Created attachment 156183 [details] diff between environment in terminal and from the clock applet
Strange, this time it just works, with SELinux enforcing that is. All I did was apply all updates and install some additional software, however to the best of my knowledge nothing either SELinux related or system-config-date/gnome-panel?? Just to point out I not just wasting your time, this was the original SELinux alert, that brought me to file this bugreport in the first place: Summary SELinux is preventing /usr/sbin/userhelper (mono_t) "transition" to /usr/share/system-config-date/system-config-date.py (unconfined_t). Detailed Description SELinux denied access requested by /usr/sbin/userhelper. It is not expected that this access is required by /usr/sbin/userhelper and this access may signal an intrusion attempt. It is also possible that the specific version or configuration of the application is causing it to require additional access. Allowing Access You can generate a local policy module to allow this access - see http://fedora.redhat.com/docs/selinux-faq-fc5/#id2961385 Or you can disable SELinux protection altogether.
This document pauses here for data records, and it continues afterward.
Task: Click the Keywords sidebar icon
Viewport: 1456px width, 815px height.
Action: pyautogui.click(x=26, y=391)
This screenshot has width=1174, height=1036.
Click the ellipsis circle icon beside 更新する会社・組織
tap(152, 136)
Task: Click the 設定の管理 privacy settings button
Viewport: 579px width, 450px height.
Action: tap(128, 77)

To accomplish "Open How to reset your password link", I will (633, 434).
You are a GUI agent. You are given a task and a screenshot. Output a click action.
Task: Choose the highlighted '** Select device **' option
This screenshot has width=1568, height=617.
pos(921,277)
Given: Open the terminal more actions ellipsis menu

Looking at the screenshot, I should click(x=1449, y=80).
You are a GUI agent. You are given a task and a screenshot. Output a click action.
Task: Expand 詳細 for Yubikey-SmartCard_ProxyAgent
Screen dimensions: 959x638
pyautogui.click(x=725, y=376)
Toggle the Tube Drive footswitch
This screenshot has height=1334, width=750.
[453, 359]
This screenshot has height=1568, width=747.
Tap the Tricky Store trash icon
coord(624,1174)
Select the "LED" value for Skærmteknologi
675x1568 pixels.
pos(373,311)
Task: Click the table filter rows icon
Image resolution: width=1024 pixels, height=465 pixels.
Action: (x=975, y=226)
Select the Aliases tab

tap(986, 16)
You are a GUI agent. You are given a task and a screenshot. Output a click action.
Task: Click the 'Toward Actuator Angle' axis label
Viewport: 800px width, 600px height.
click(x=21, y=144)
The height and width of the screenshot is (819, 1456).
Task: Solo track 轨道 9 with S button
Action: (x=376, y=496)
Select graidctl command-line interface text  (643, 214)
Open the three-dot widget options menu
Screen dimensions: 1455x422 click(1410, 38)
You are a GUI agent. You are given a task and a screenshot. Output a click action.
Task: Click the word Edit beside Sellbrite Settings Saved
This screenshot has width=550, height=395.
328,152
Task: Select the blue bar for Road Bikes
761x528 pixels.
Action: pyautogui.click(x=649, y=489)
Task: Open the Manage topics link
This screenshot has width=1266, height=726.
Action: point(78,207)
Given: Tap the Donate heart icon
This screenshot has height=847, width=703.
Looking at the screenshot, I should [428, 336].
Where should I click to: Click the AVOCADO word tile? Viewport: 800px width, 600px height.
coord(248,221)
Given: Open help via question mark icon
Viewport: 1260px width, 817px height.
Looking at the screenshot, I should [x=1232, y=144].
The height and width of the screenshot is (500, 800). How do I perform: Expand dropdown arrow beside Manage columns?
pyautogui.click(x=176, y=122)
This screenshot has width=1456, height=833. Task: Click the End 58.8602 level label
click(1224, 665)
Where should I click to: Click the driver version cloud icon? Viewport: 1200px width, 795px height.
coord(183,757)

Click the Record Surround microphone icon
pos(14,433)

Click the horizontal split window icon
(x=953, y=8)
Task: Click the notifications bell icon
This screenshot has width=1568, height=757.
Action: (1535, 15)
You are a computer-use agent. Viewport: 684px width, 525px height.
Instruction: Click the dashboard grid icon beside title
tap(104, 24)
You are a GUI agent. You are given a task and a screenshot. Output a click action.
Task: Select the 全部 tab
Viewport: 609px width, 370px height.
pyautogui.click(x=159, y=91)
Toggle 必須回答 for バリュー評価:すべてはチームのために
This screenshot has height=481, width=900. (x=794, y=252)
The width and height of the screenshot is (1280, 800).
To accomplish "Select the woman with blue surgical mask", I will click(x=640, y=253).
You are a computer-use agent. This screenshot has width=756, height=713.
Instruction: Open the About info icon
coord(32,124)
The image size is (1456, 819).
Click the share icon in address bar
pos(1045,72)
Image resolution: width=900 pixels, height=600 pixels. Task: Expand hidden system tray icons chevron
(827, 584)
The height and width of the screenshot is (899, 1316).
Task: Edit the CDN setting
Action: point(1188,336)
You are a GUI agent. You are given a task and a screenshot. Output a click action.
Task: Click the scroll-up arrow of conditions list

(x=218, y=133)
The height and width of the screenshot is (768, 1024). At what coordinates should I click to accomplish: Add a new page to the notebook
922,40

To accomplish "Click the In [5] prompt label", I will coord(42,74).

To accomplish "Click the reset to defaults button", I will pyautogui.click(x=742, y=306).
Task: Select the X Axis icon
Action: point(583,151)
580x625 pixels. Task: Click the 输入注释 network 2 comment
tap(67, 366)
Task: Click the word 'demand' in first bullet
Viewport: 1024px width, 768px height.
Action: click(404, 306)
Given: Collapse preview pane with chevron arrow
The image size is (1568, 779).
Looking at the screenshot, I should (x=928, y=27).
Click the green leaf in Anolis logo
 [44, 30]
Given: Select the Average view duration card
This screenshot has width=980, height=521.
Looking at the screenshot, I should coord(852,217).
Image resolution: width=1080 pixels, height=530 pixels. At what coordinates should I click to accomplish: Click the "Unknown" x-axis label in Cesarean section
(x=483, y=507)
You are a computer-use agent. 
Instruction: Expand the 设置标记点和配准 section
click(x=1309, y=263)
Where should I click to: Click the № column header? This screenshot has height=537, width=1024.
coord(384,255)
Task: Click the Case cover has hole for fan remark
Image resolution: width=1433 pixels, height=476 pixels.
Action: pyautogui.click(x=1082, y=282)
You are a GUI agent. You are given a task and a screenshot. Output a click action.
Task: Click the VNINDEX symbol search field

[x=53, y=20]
Disabling SELinux protection is not recommended. Please file a http://bugzilla.redhat.com/bugzilla/enter_bug.cgi against this package. Additional Information Source Context user_u:system_r:mono_t Target Context system_u:system_r:unconfined_t Target Objects /usr/share/system-config-date/system-config- date.py [ process ] Affected RPM Packages usermode-1.91.1-1 [application]system-config- date-1.9.0-1.fc7 [target] Policy RPM selinux-policy-2.6.4-8.fc7 Selinux Enabled True Policy Type targeted MLS Enabled True Enforcing Mode Enforcing Plugin Name plugins.catchall Host Name neo.lokaal.net Platform Linux neo.lokaal.net 2.6.21-1.3194.fc7 #1 SMP Wed May 23 22:47:07 EDT 2007 x86_64 x86_64 Alert Count 1 First Seen ma 04 jun 2007 21:08:54 CEST Last Seen ma 04 jun 2007 21:08:54 CEST Local ID ef046bc1-7f6f-4525-a55b-d049fc93ec36 Line Numbers Raw Audit Messages avc: denied { transition } for comm="userhelper" dev=dm-2 egid=0 euid=0 exe="/usr/sbin/userhelper" exit=-13 fsgid=0 fsuid=0 gid=0 items=0 name="system- config-date.py" path="/usr/share/system-config-date/system-config-date.py" pid=16752 scontext=user_u:system_r:mono_t:s0 sgid=0 subj=user_u:system_r:mono_t:s0 suid=0 tclass=process tcontext=system_u:system_r:unconfined_t:s0 tty=(none) uid=0
Well, I'm sure mono_t isn't the right context type for the userhelper binary, that would explain things (maybe even not passing on env variables, who knows?). I'd close this now. Ray, shall I open a new bug for the issue with prefs/config_tool only being read once?